* Document section *
+ + + + + + +

What if I was to tell you that you are not really who you think you are? It sounds like a line straight out of The Matrix, but for the majority of us, it’s true. It’s like a big secret that we carry around about ourselves and we think we’re the only one who knows it. The truth is, we all carry the same secret and we hope that no one else will ever discover it; it’s like a little game that everyone is playing, the person with the best poker face wins…or is the ultimate loser. You see, as human beings, we all share the same two fears and these fears shape our personalities and heavily influence the decisions we make every day of our lives. They are fundamental to our motivations and who we will become.

+ + + + + + +

* Given data *
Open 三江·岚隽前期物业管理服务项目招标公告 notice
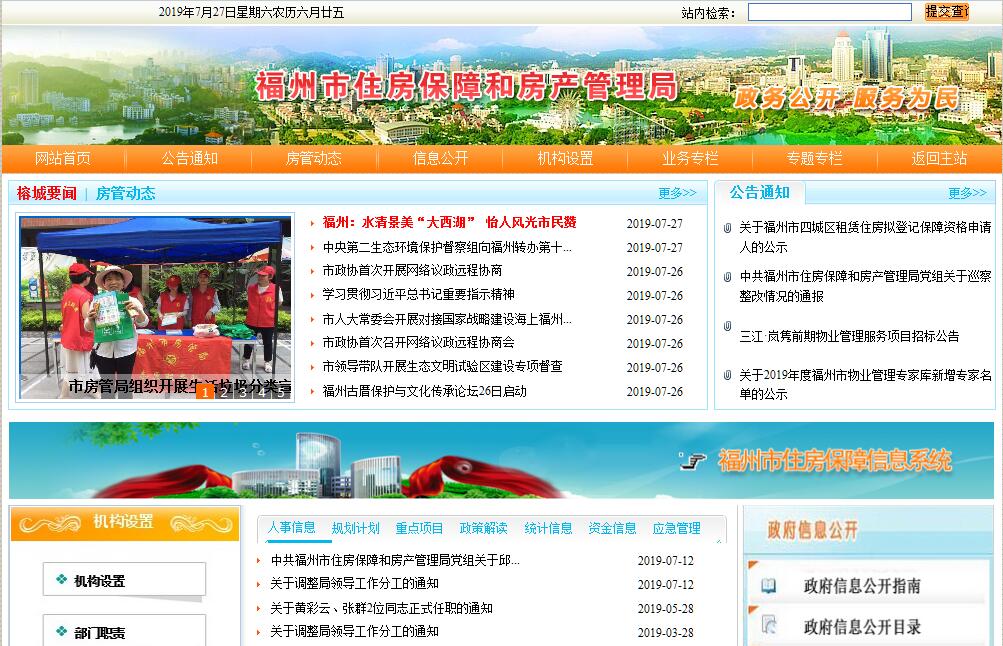Image resolution: width=1003 pixels, height=646 pixels. (849, 336)
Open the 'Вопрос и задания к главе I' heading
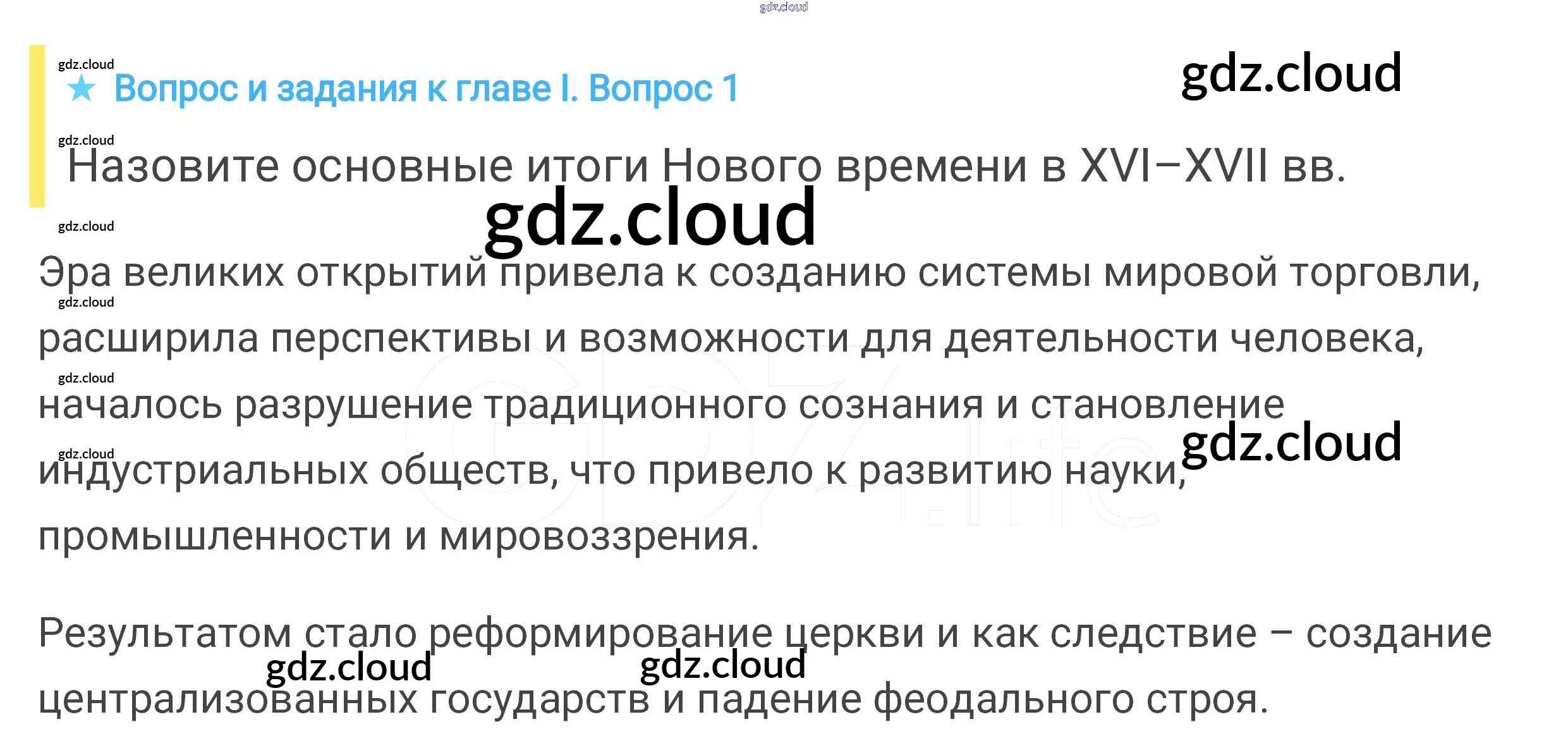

+ + + + + + +

* Brief 1 *
According to the passage about hidden fears, why do the two fears everyone shares matter so much? Reply in one to three sentences.
* Brief 2 *
In the passage about hidden fears, which movie does the opening line sound like it comes from?
Answer from the passage about hidden fears alone, leaving the data aside.

* Full answer 1 *
They shape our personalities and strongly affect the choices we make every day. They also lie at the root of our motivations and of who we will become.

* Full answer 2 *
The Matrix.